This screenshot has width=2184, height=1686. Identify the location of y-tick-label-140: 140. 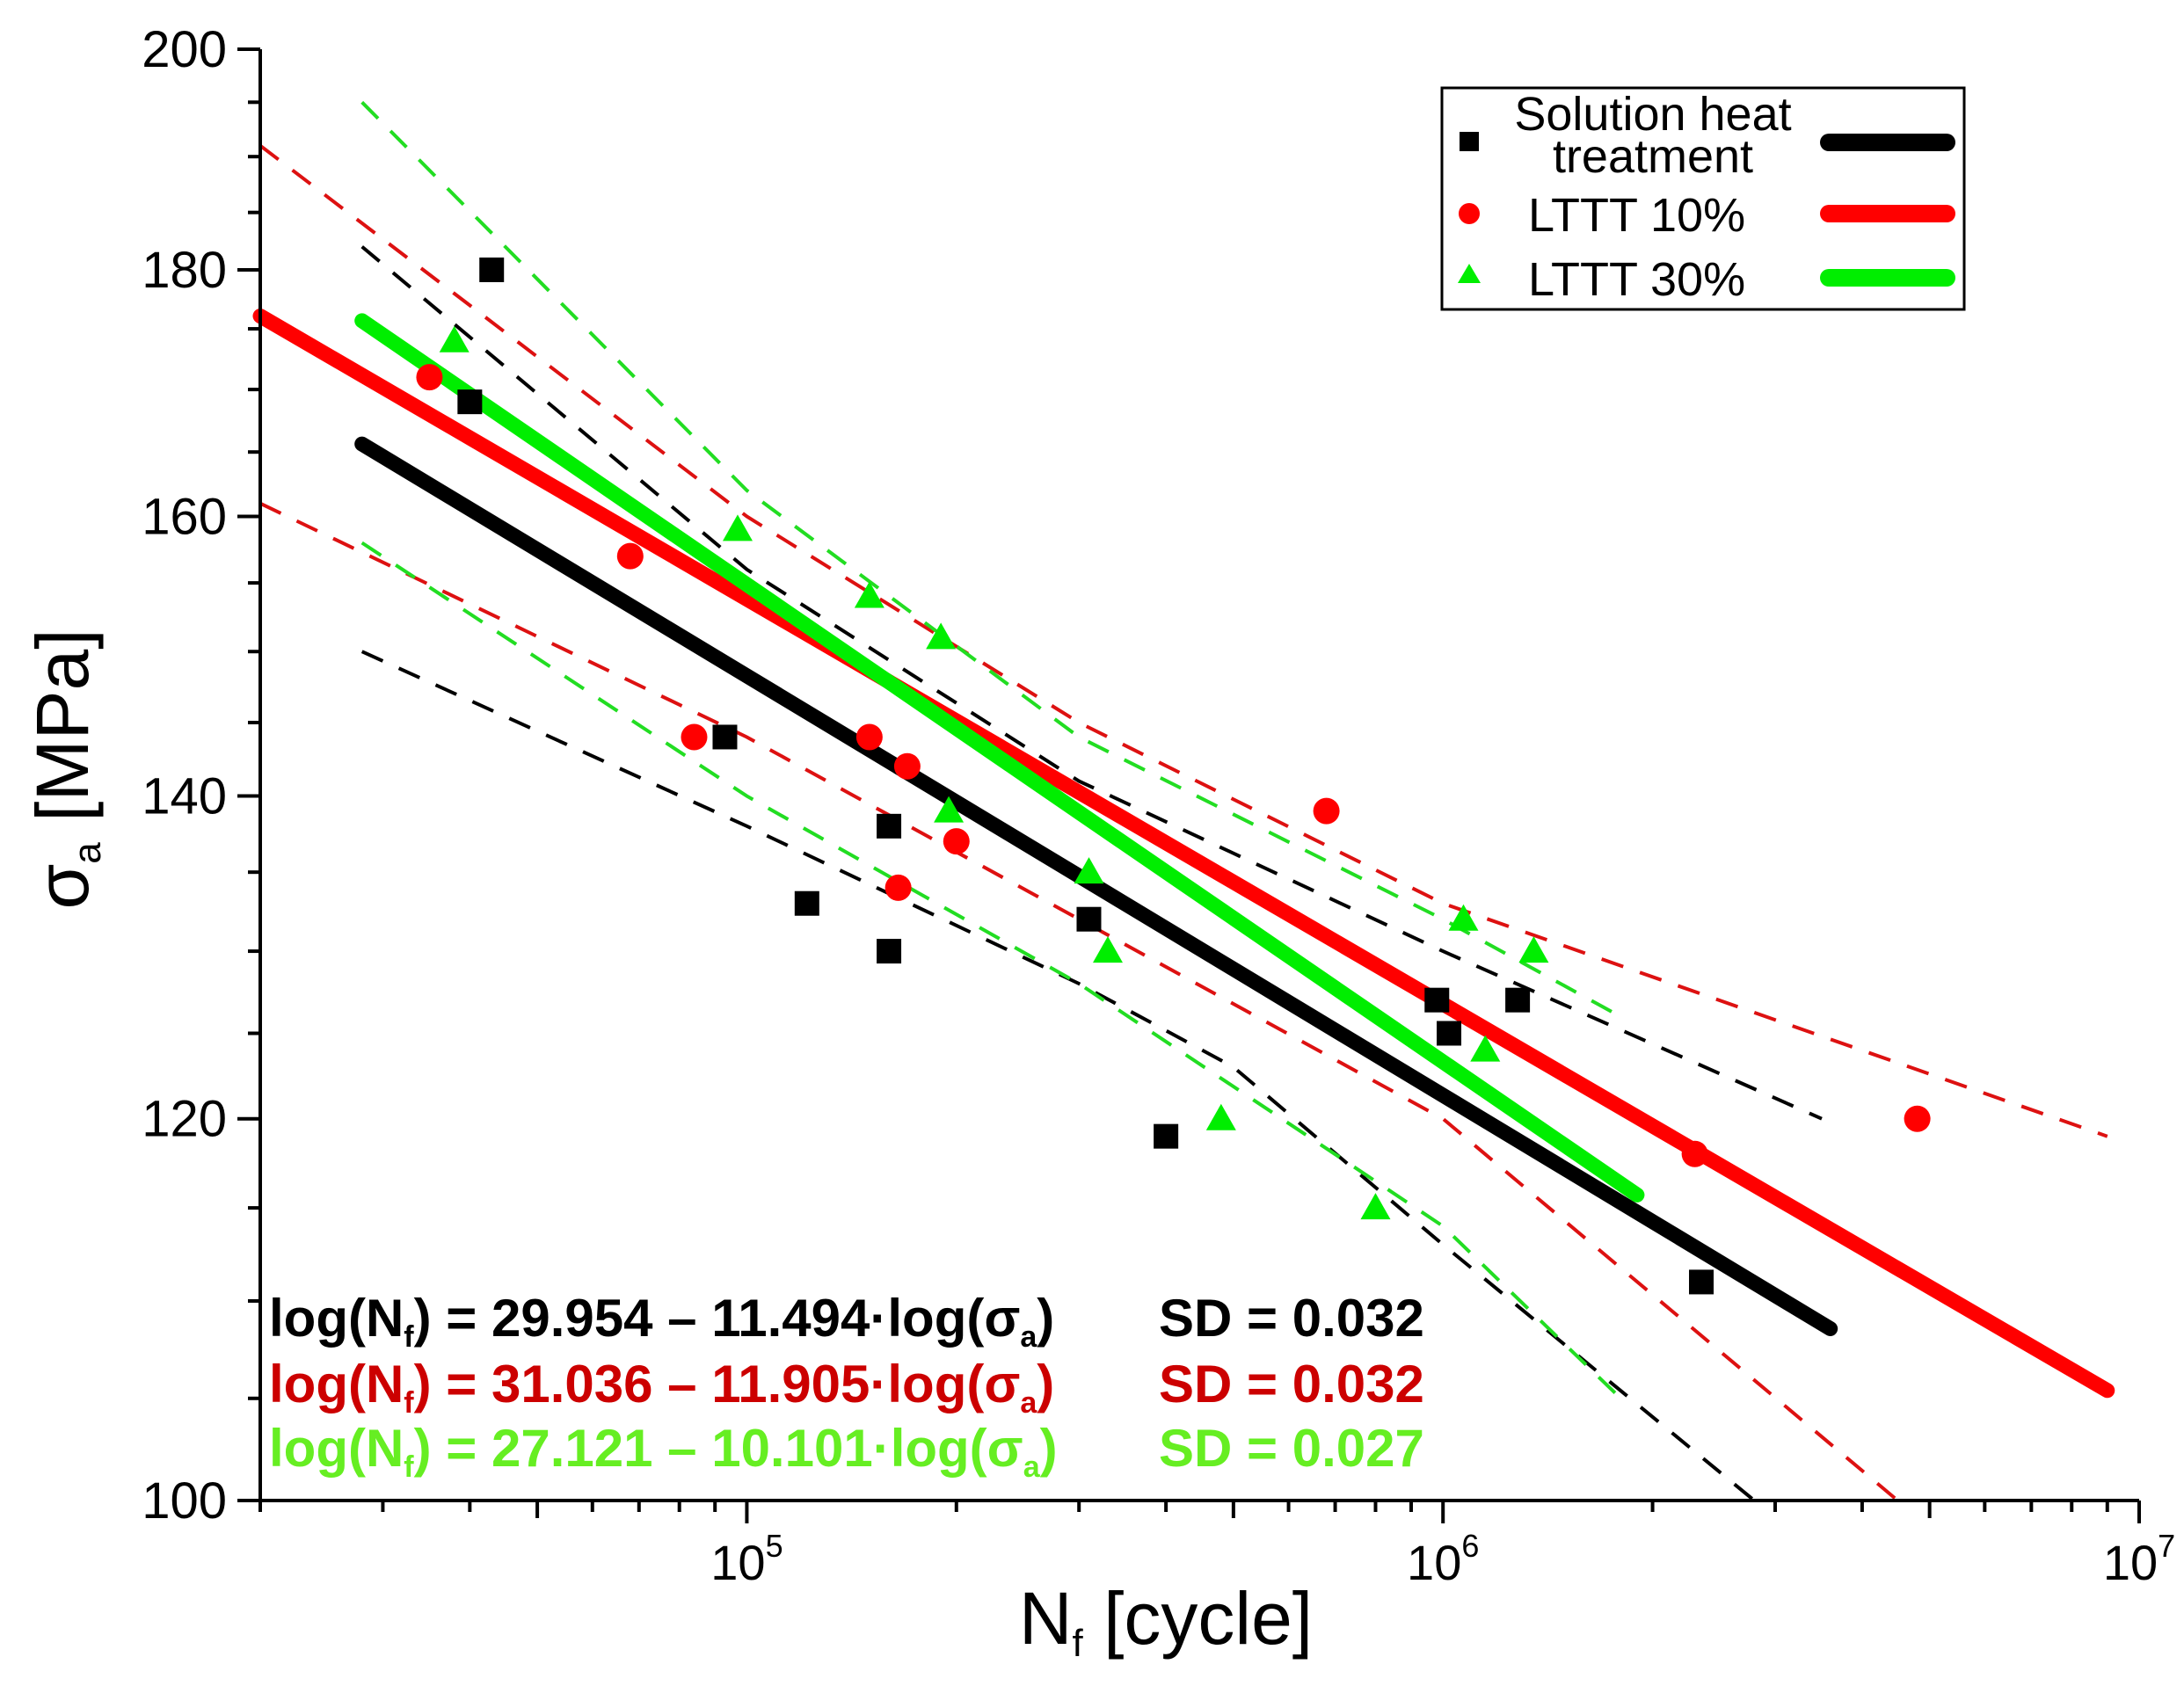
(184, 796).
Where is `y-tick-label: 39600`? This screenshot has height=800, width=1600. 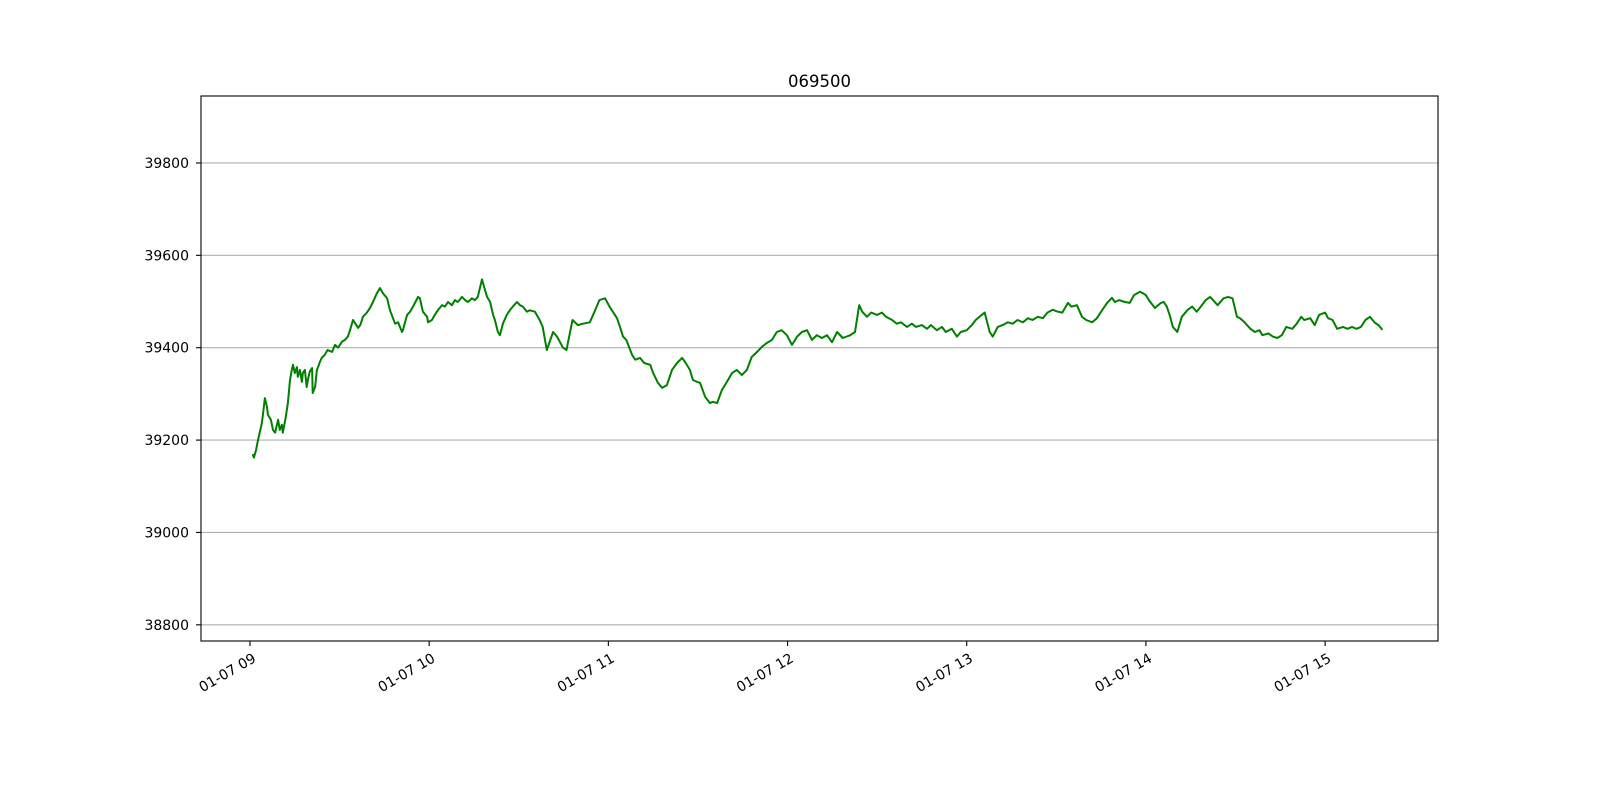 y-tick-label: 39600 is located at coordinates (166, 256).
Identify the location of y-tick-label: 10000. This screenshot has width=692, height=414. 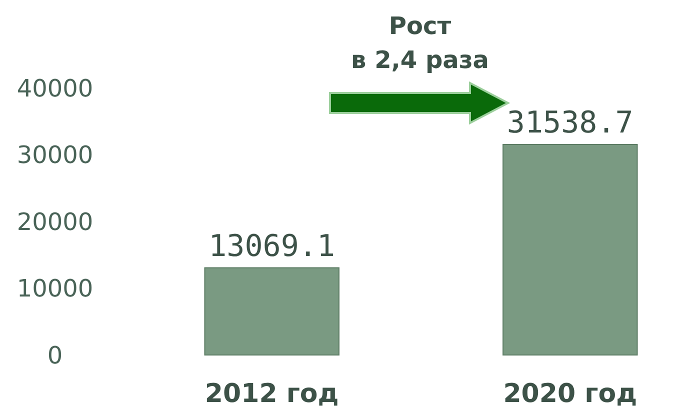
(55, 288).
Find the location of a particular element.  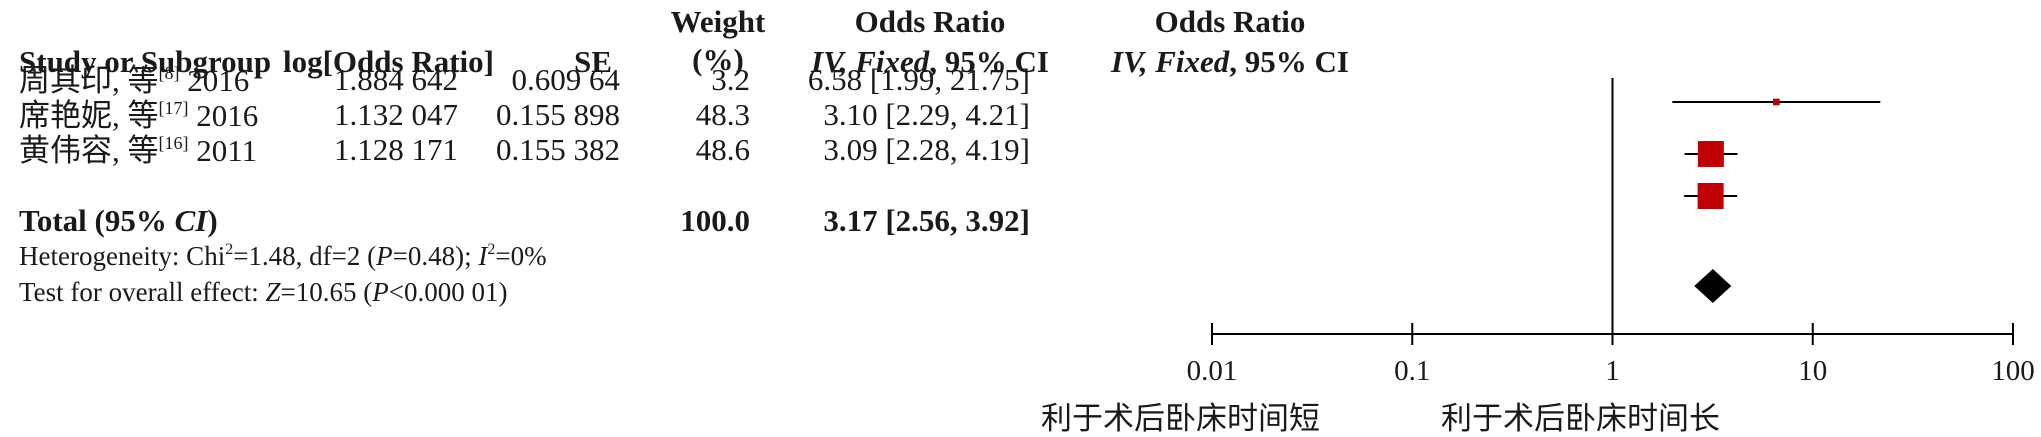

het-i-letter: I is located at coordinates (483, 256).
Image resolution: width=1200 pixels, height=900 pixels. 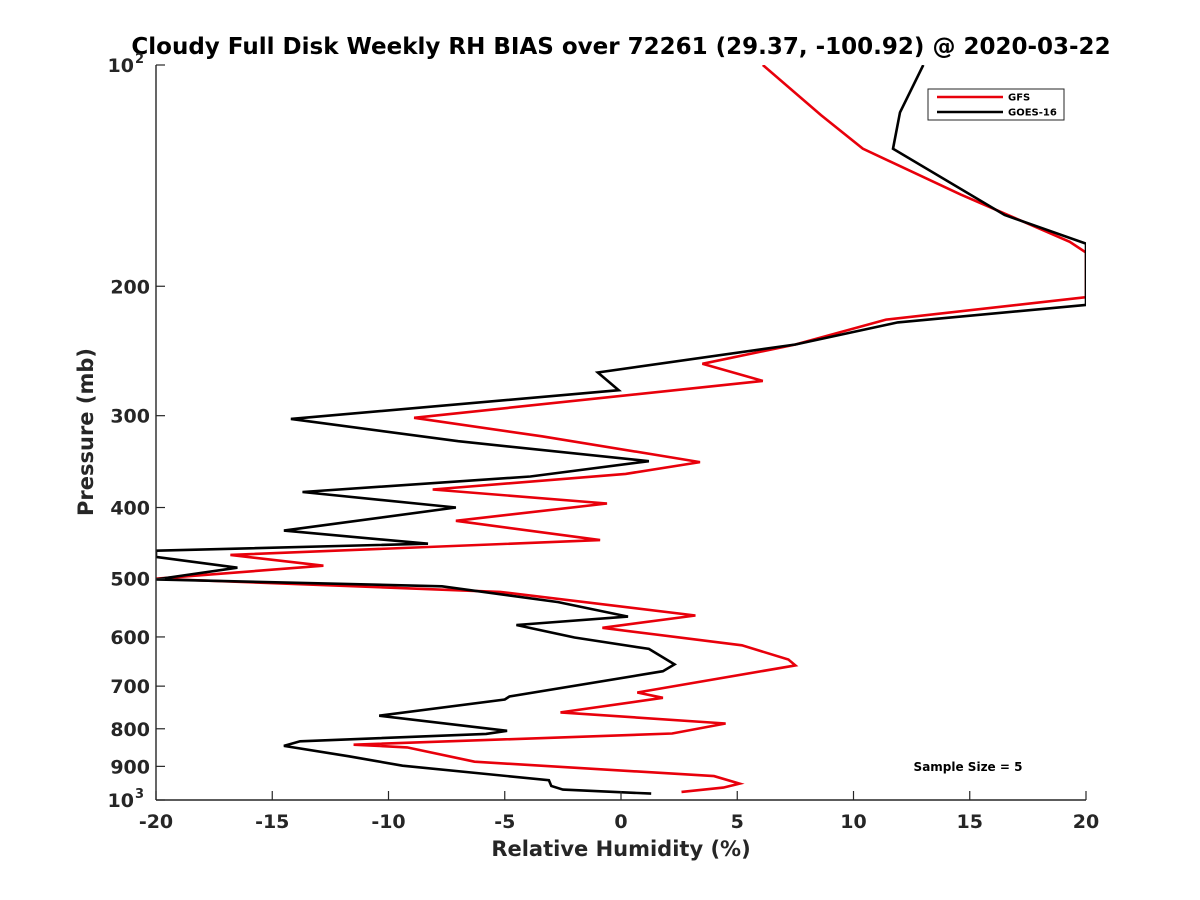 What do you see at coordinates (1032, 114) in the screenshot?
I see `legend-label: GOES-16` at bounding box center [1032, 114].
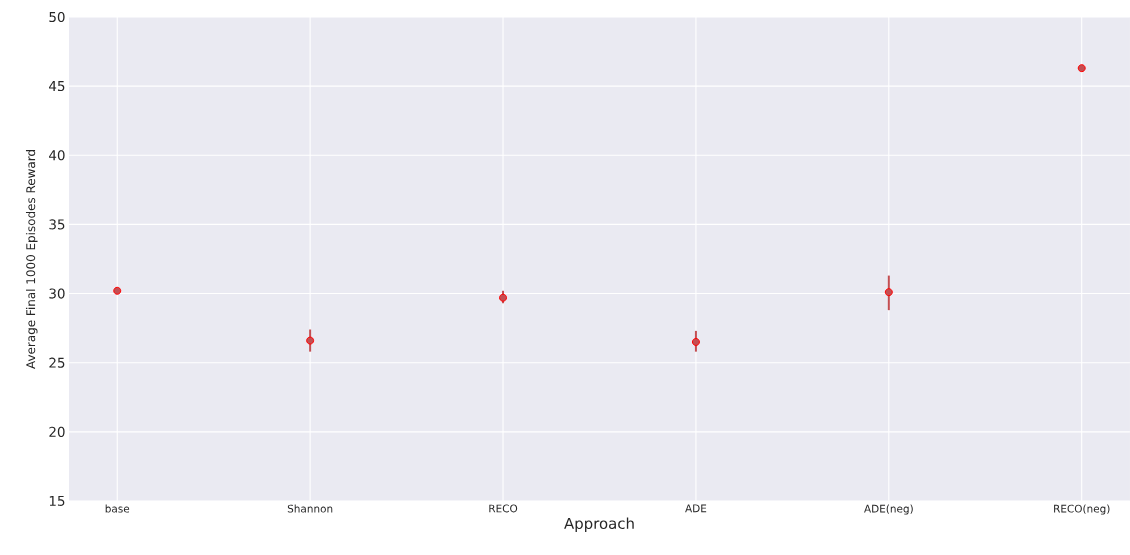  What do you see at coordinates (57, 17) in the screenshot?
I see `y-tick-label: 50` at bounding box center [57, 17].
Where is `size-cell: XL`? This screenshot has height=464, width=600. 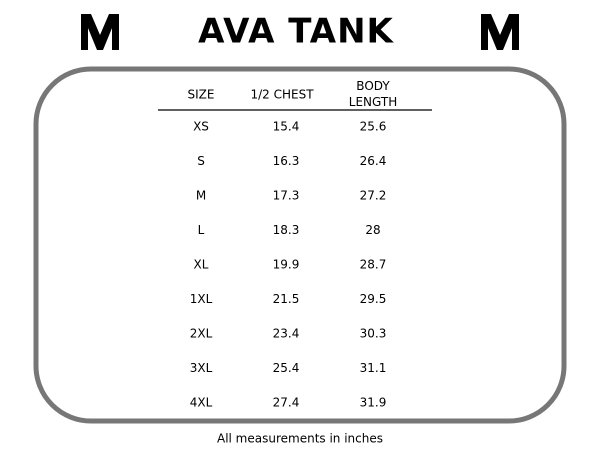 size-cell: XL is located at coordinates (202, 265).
----
In the entries, from the line with "Identify the location of y-tick-label: 10000." to the line with "het-i-letter: I is", change "location" to "position" and write those lines again with nothing else altered. Leave the pictures out of your answer.

> Solved problem:
Identify the position of y-tick-label: 10000. This screenshot has width=692, height=414. 
(55, 288).
Find the position of a particular element.  

het-i-letter: I is located at coordinates (483, 256).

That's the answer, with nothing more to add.